Ce qui n’était pas couvert par les grands médias se développait dans un vaste réseau de petites scènes locales, d’où se sont élevés quelques géants, des groupes-phares qui se sont imposés par la force de leur inspiration et par leur volonté à exceller malgré un succès commercial très peu probable. De toutes les scènes underground régionales aux États-Unis, Austin au Texas et Chicago étaient celles qui dégageaient les ondes les plus malsaines, et un groupe représente à merveille les dénominateurs communs de ces deux scènes. Son influence tenace et profonde se propage encore à ce jour sur une multitude de musiciens. Ce groupe était The Jesus Lizard.
The Jesus Lizard s’est formé à Austin, berceau des Butthole Surfers et de Roky Erickson, quand deux membres des défunts Scratch Acid, le chanteur David Yow et le bassiste David William Sims, ont accepté une invitation à former un nouveau groupe avec le guitariste Duane Denison. Le trio s’est bientôt installé à Chicago et a fait ses premiers enregistrements avec une boîte à rythmes dans les studios de la grosse légume locale Steve Albini. La présence de sons synthétiques dans un bain punk si glauque et trouble rappelait le travail d’Albini lui-même dans son groupe Big Black ainsi que celui d’autres groupes à saveur abrasive et industrielle comme on en retrouvait dans l’écurie de labels de Chicago comme Wax Trax!, Touch & Go, Skin Graft, Drag City et j’en passe.

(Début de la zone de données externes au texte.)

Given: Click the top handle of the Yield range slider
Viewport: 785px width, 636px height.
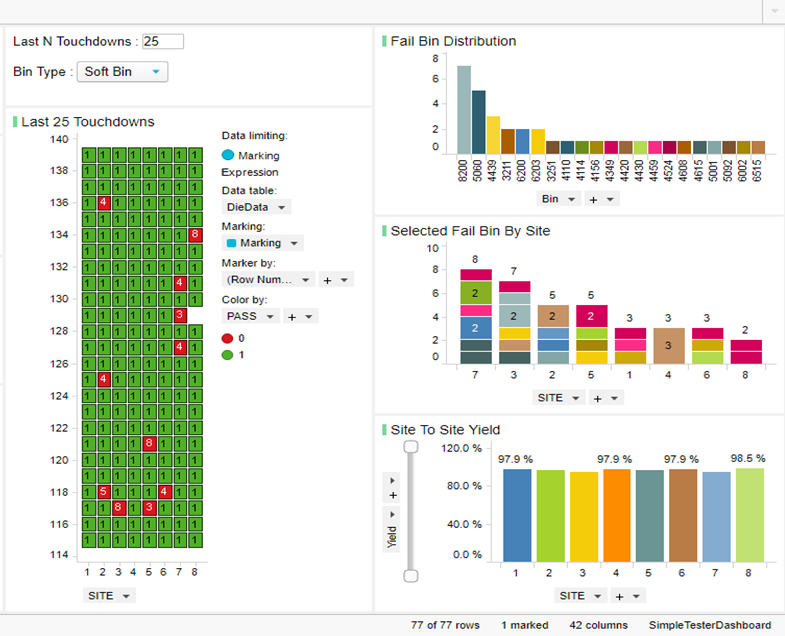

La boîte à rythmes a cependant pris le bord dès le premier long-jeu, Head, grâce à l’addition du batteur Mac McNeilly. The Jesus Lizard allait dorénavant faire passer son style dément dans une forme traditionnellement rock, tel un Led Zeppelin formé dans un hôpital psychiatrique. Avec Head, les trois instrumentistes jetaient les bases de ce qui allait devenir leur spécialité: un rapport pratiquement télépathique et un flair pour les arrangements puissants, dépouillés et troublants. C’était un cadre parfait pour les gémissements déstabilisants du chanteur David Yow, lui-même le juste intermédiaire entre Iggy Pop et Mark E. Smith.
L’assurance du groupe était claire dès ce premier album, mais quand Goat est arrivé il y a 25 ans ce mois-ci, toutes les attentes ont été éclipsées. L’album démarre avec la lente et lugubre Then Comes Dudley, une feinte qui ne fait qu’accentuer l’effet monstre du one-two-punch qui suit, Mouth Breather et Nub. Tout le reste de l’album vacille entre ces niveaux d’intensité, et combine adroitement contrôle minutieux et abandon total.

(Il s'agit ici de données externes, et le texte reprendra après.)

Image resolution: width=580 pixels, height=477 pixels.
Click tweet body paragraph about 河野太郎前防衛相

Goat a marqué l’avènement de The Jesus Lizard au sommet de son talent, un sommet qui a duré trois albums (avec Liar en 1992 et Down en 1994), et il a aussi marqué toute une esthétique dans le rock bruyant. Ce son n’était pas sans antécédent, le groupe a notamment mentionné qu’il s’inspirait fortement de The Birthday Party, mais le travail qu’a fait le quatuor avec Steve Albini à la console a donné une sonorité reconnaissable entre toutes, et encore aujourd’hui utilisée comme raccourci dans de nombreuses descriptions de groupes. Ça sonne malsain et la voix est intentionnellement fausse? “Ça sonne comme du Jesus Lizard.” C’est rude et agressif sans être m’as-tu-vu comme du heavy metal? “Ça sonne comme du Jesus Lizard.” C’est à la fois simple et imprévisible et l’enregistrement est très cru? Ça sonne comme vous savez qui.

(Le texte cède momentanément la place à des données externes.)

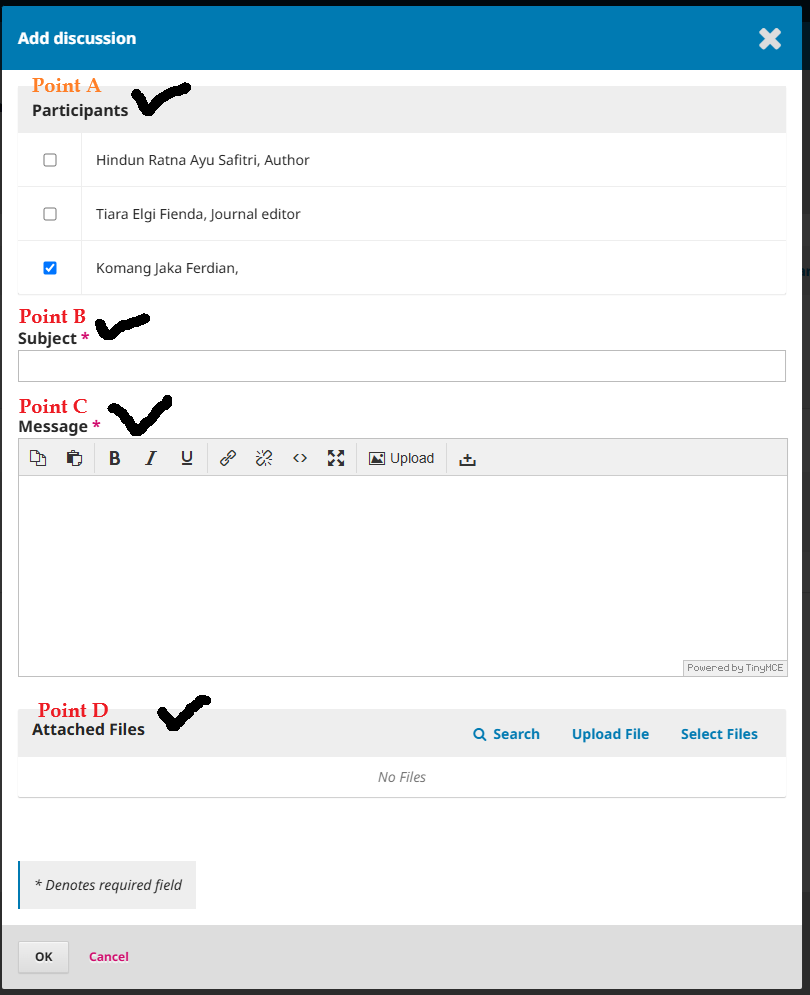Switch editor to fullscreen mode
Viewport: 810px width, 995px height.
(x=336, y=458)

Et l’histoire sur disque n’est même pas la moitié de ce qui a fait la réputation du groupe. C’est sur scène, inlassablement et pendant des années, que The Jesus Lizard s’est élevé au rang des immortels. Les voir en action signifiait habituellement qu’on allait toucher à David Yow d’une façon ou d’une autre, et qu’on allait craindre un instant pour sa propre sécurité. Ce dévouement corps et âme représente à la perfection l’agitation et la fébrilité qui anime tout bon rock’n’roll depuis des décennies.